Most prominent among the non-Iraqi insurgents are the Algerians, Yemenis and Syrians, but a growing band of Jordanians and Saudis are jumping on the Sunni Jihadi call.
They have no intentions of allowing the 20% Iraqi Sunnis, deliberately marginalised by the American overlords, to be run over by the majority Shiites or the equally hostile Kurds. The Kurds aren’t even Arabs and are known to be partial to the hated Israelis.
Some harsh words had already flown at higher levels.

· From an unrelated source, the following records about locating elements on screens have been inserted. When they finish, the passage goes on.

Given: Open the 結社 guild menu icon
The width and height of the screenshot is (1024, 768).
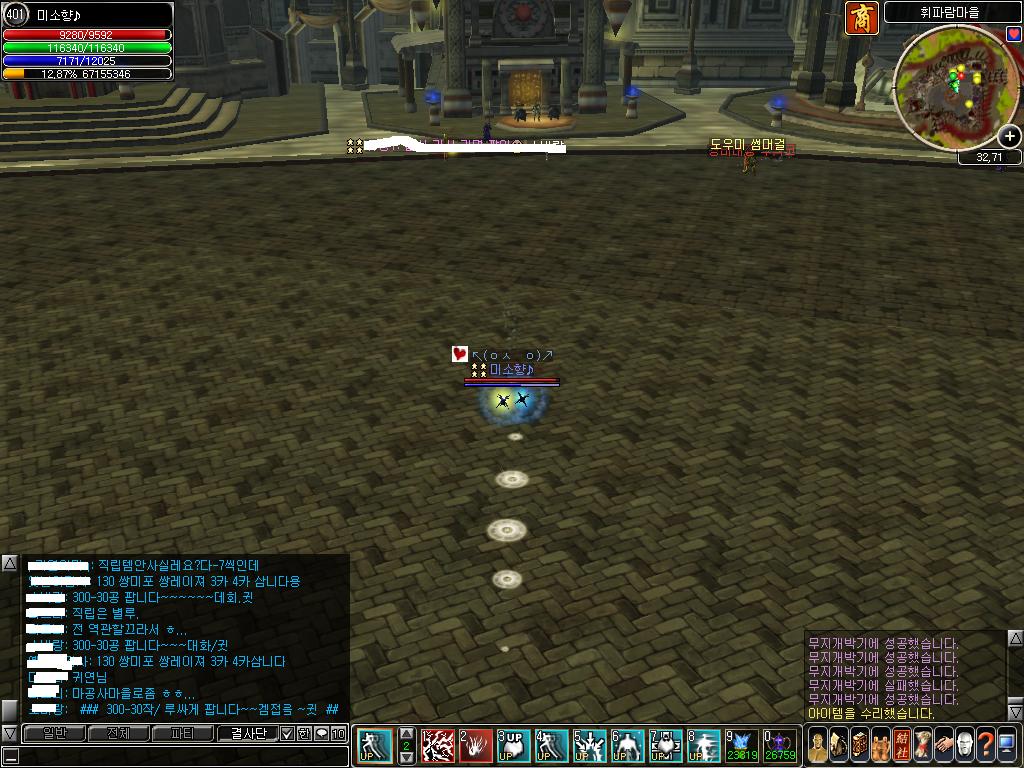Looking at the screenshot, I should (902, 745).
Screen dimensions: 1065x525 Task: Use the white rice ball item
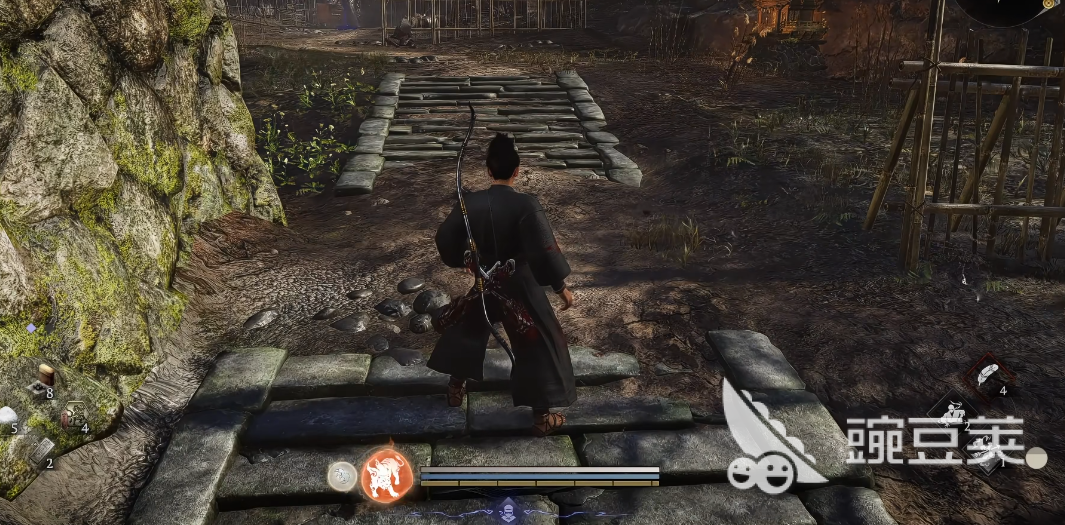8,416
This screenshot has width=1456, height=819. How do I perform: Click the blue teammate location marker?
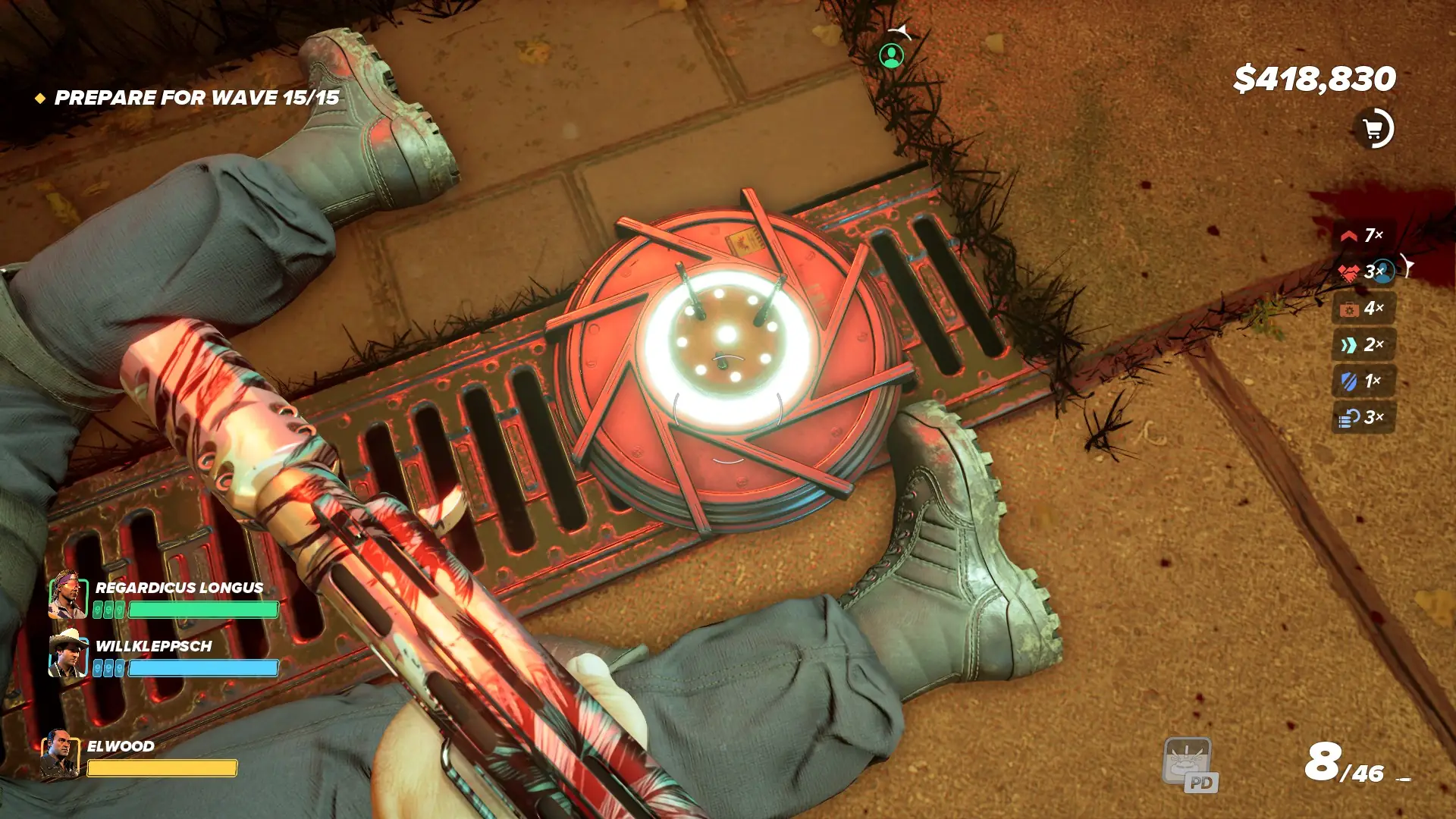(1384, 271)
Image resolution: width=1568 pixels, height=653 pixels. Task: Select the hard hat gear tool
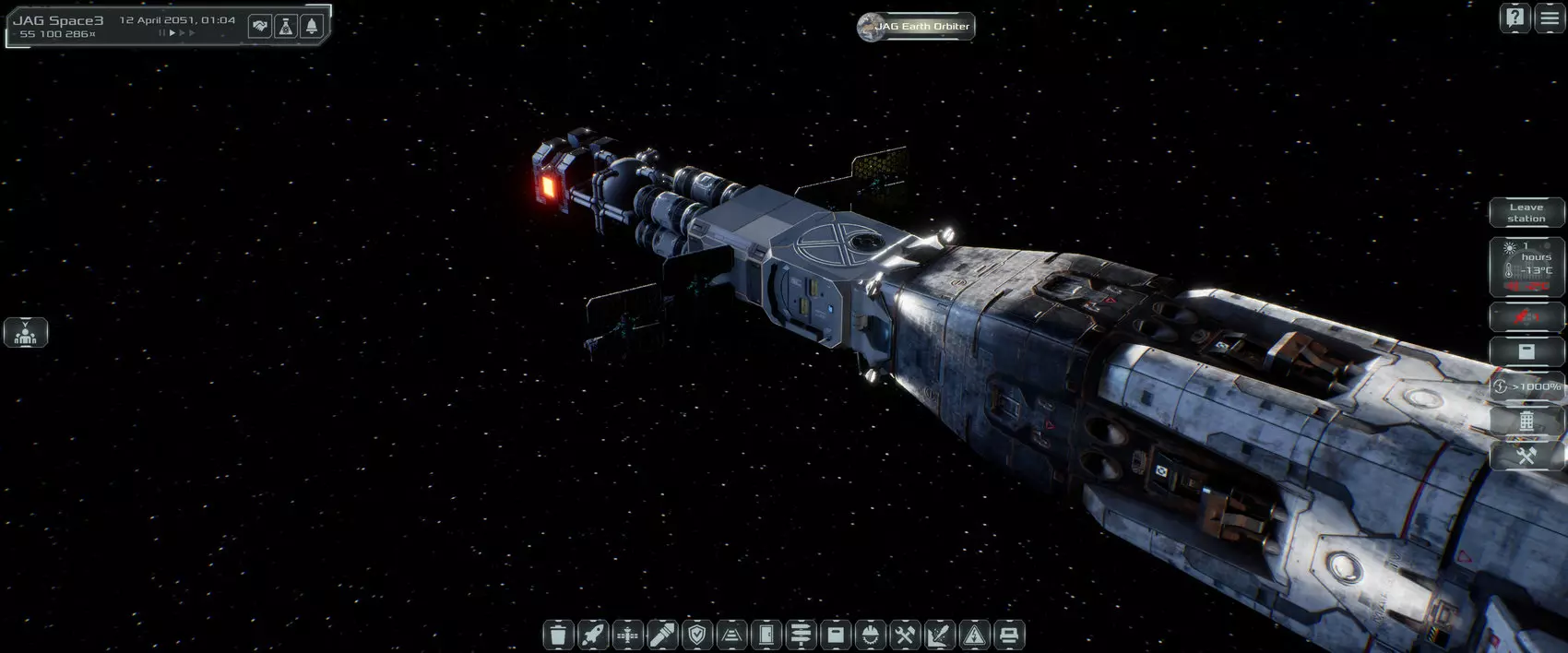(x=871, y=635)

When the Saudi Foreign Minister, Prince Saud al-Faisal, expressed Saudi concerns to the Americans that US policies in Iraq were virtually handing over Iraq to the Iranians, the infuriated Iraqi Minister of the Interior, Bayan Jabr, called Saud a Bedouin on a camel – would that be the equivalent of the American derogatory camel jock? – stating that the Saudi had the bloody cheek to teach an ‘ancient Iraqi civilisation’ how to suck eggs.
Indeed, Jabr went ballistic and criticised the Saudis for their King, treatment of women, the whole caboodle, and stated:
"This Iraq is the cradle of civilisation that taught humanity reading and writing, and some Bedouin riding a camel wants to teach us."
Oh la la.
But on to more serious issues, I reckon there would have to be covert backing from regional Sunni governments’ for those Sunni insurgents slipping into Iraq for the anticipated civil war, a war that will see Sunnis pitted against Shiites and Kurds, with the entire region, including Saudi Arabia, Syria, Jordan, Yemen and perhaps even Egypt on one side and Iran on the other, all drawn in.
With the American record of treachery – as witnessed during the Iran-Iraq war when they backed both sides with arms and intelligence – I wouldn’t be surprised if the US has silently backed the Sunni horse … eh I mean … camel, just in case its man in southern Shiite Iraq, Ahmad Chalabi, and the Kurds don’t deliver.